Live

Segue

A cross-ecosystem DJ library bridge. Serato to Rekordbox, or straight to the CDJ, without starting over.

Role
Solo build. Architecture and engineering across the React UI, the Rust shell, the Python core, and the release pipeline.
Stack
Tauri (Rust)ReactPythonFastAPIpyrekordboxlibrosa

What Segue is

Segue is a bridge between two DJ ecosystems that refuse to talk to each other. You build your library in Serato: crates, cue points, beatgrids, the muscle memory of years. But the club’s booth is Pioneer CDJs, which only read Rekordbox-shaped data. Segue reads the Serato library and produces exactly what the other side needs: a rekordbox.xml, a direct write into the Rekordbox 6 database, or a CDJ-ready USB stick with no Rekordbox in the loop at all.

The positioning is deliberately narrow. Serato to Rekordbox, one direction, without starting over.

The problem

The industry workaround is a whole evening. Export XML from Serato, import into Rekordbox, let it re-analyze everything, export a USB, walk to the booth. Every time a crate changes, you do it again. It duplicates your library, loses fidelity on cues and grids, and treats an hour of file-shuffling as normal.

Segue collapses that into one step and keeps the fidelity.

The architecture, and the one boundary that matters

Segue ships as a single app but runs as three processes: a React UI in a webview, a Tauri (Rust) shell, and a Python sidecar that does all the actual work.

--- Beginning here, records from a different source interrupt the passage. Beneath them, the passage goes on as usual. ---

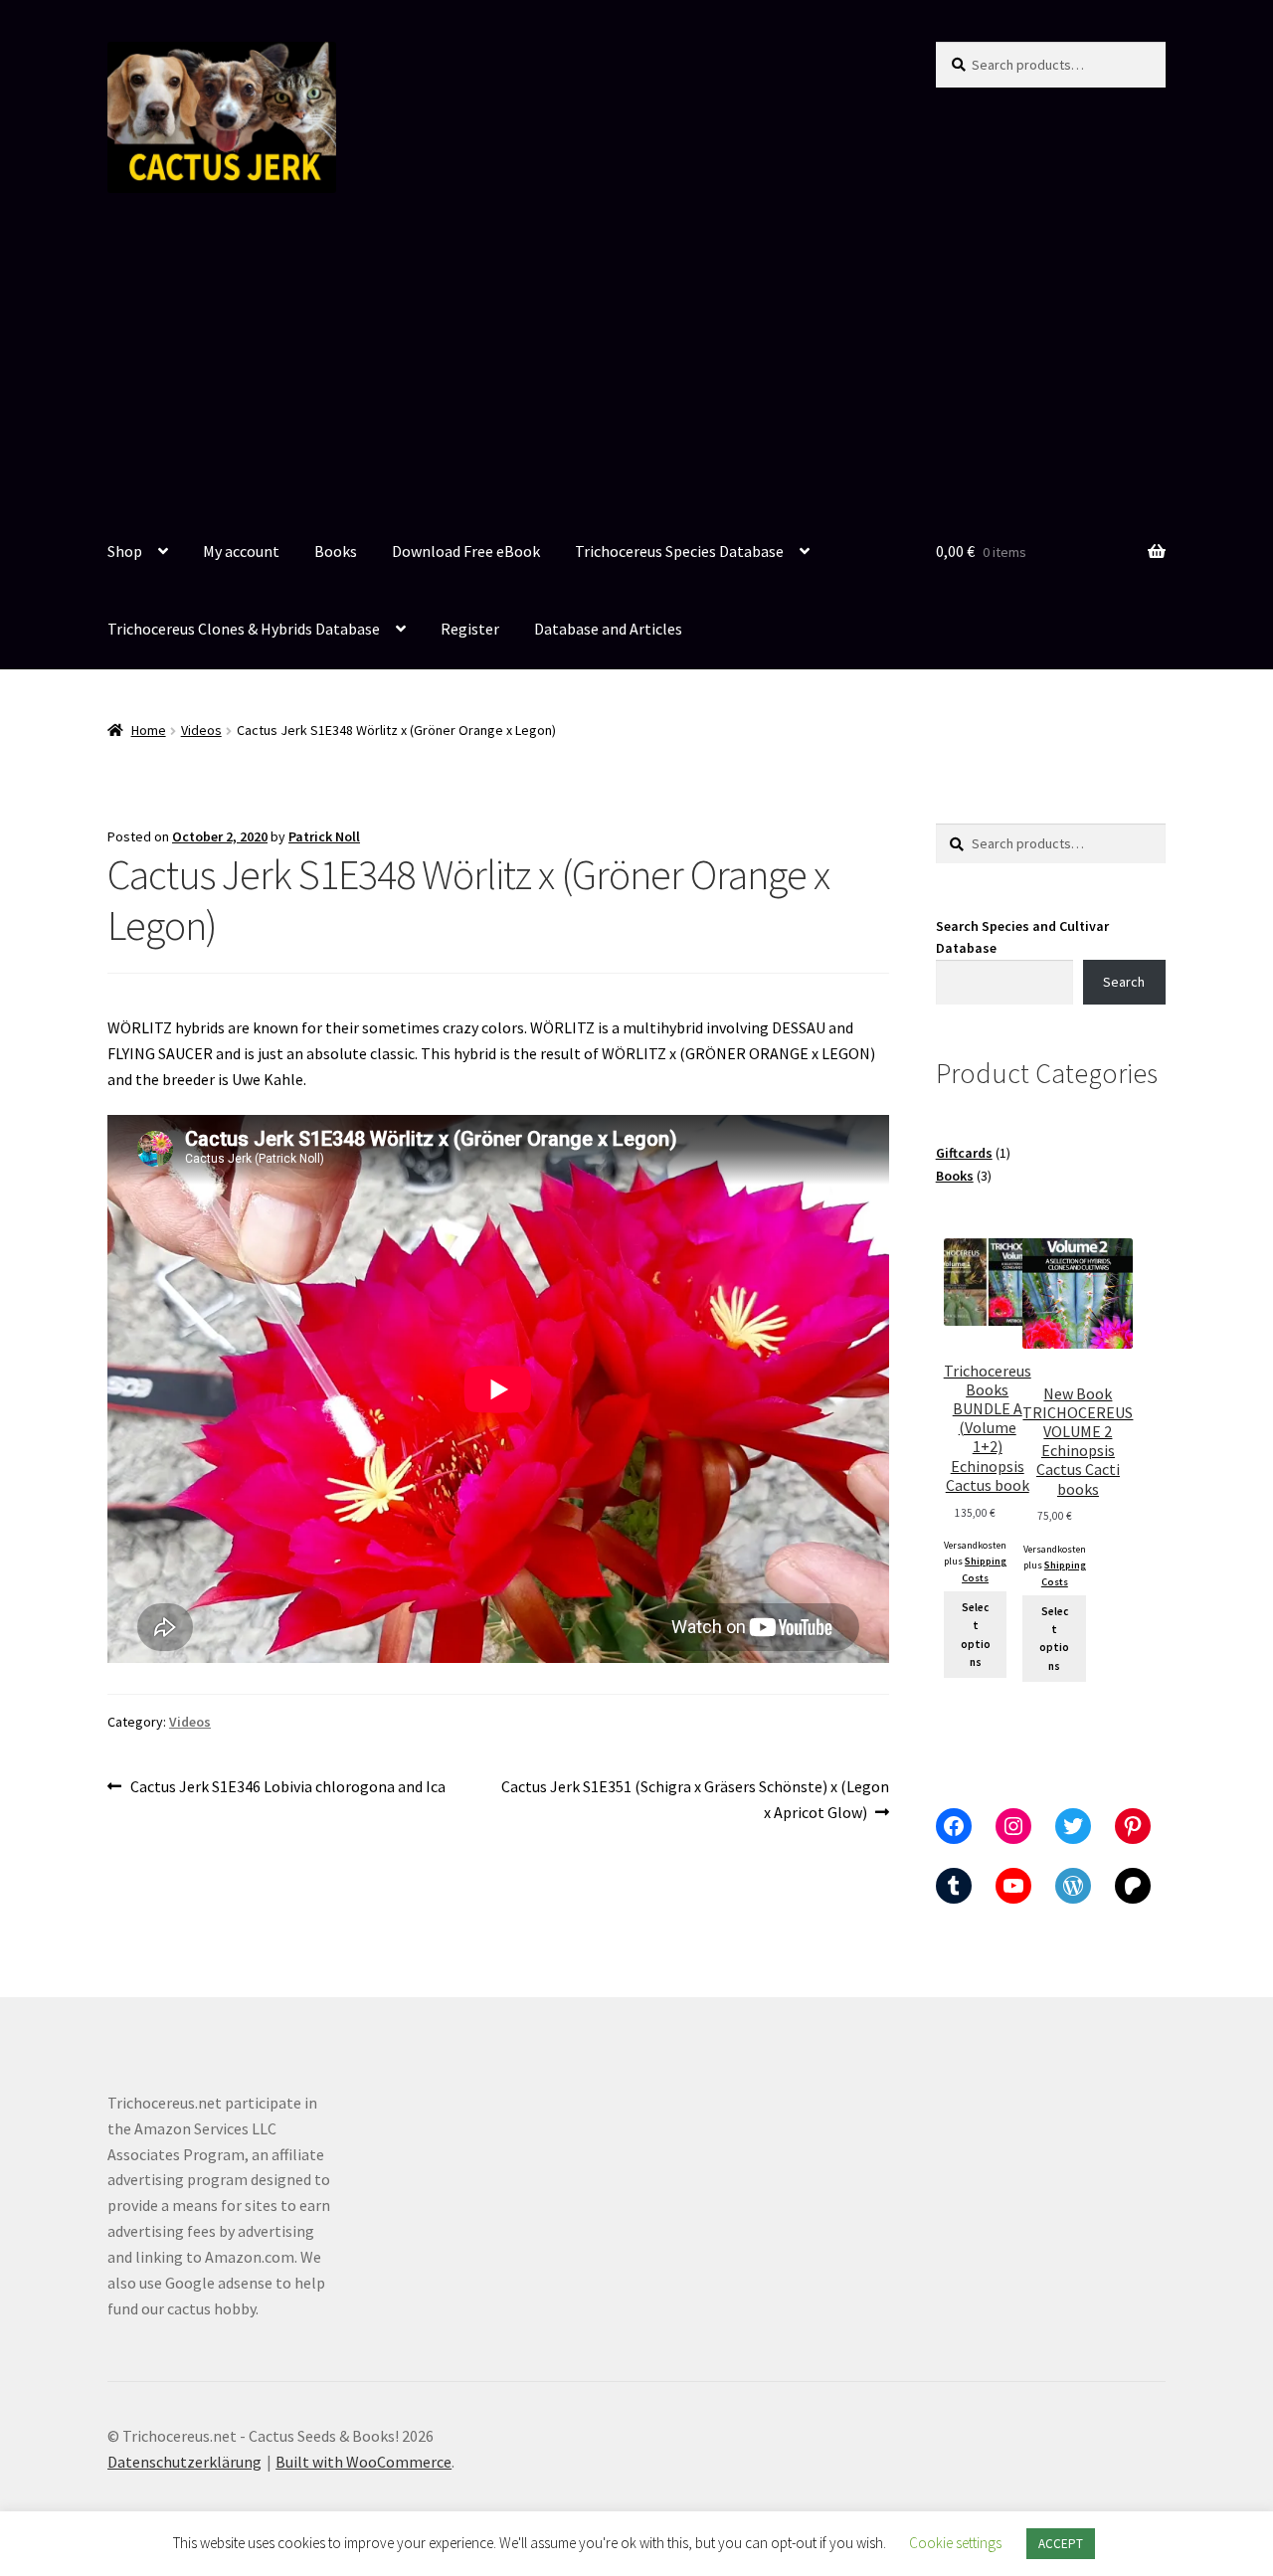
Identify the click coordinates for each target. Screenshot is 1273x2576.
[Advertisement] (636, 365)
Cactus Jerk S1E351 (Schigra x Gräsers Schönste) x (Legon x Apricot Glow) (694, 1798)
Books (335, 551)
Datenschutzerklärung (184, 2462)
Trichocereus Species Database (679, 551)
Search (1124, 982)
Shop (124, 551)
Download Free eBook (466, 551)
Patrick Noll (324, 836)
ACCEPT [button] (1060, 2543)
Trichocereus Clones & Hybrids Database (243, 629)
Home (148, 730)
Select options (976, 1634)
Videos (201, 730)
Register (470, 629)
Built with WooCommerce (363, 2462)
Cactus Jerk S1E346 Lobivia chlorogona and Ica (287, 1787)
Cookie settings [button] (955, 2542)
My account (241, 551)
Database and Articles (608, 629)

Three processes, one interface. The UI and Rust shell are a thin transport over a local HTTP API; all the domain logic lives in the Python sidecar.

The decision the whole system hangs on is that the UI and the Rust shell never touch DJ data. They talk to the sidecar over plain HTTP on localhost, with progress streamed as Server-Sent Events. No Tauri invoke() commands, no IPC channels, just a local HTTP API.

That single interface boundary is the point. Every layer can be swapped without touching the others: Tauri could become Electron, the UI could become a CLI, the sidecar could become a hosted service. And all the domain logic, every byte of Serato, Rekordbox, and Pioneer format parsing, lives in Python. So the command line and the desktop app run the exact same code.

The hard part: writing Pioneer’s format from scratch

The XML and Rekordbox-database exporters are the easy wins. The differentiator is the USB path, and it is the hardest code in the project.

A CDJ-ready stick means writing Pioneer’s export.pdb from nothing: DeviceSQL’s page format, 4096-byte pages with a heap growing forward and row offsets growing backward, nine interlinked tables, two different string encodings. Then per-track analysis files carrying the beat grid and hot cues, colors snapped to Rekordbox’s fixed palette. This is the code that lets Segue bypass Rekordbox entirely instead of being one more XML converter.

It is also the highest-risk code in the app, so every analysis file is round-tripped back through a real Rekordbox parser before it is written. And if the USB already holds a library, Segue reads it, keeps the playlists that do not collide as raw byte copies, and only replaces what overlaps. It does not stomp.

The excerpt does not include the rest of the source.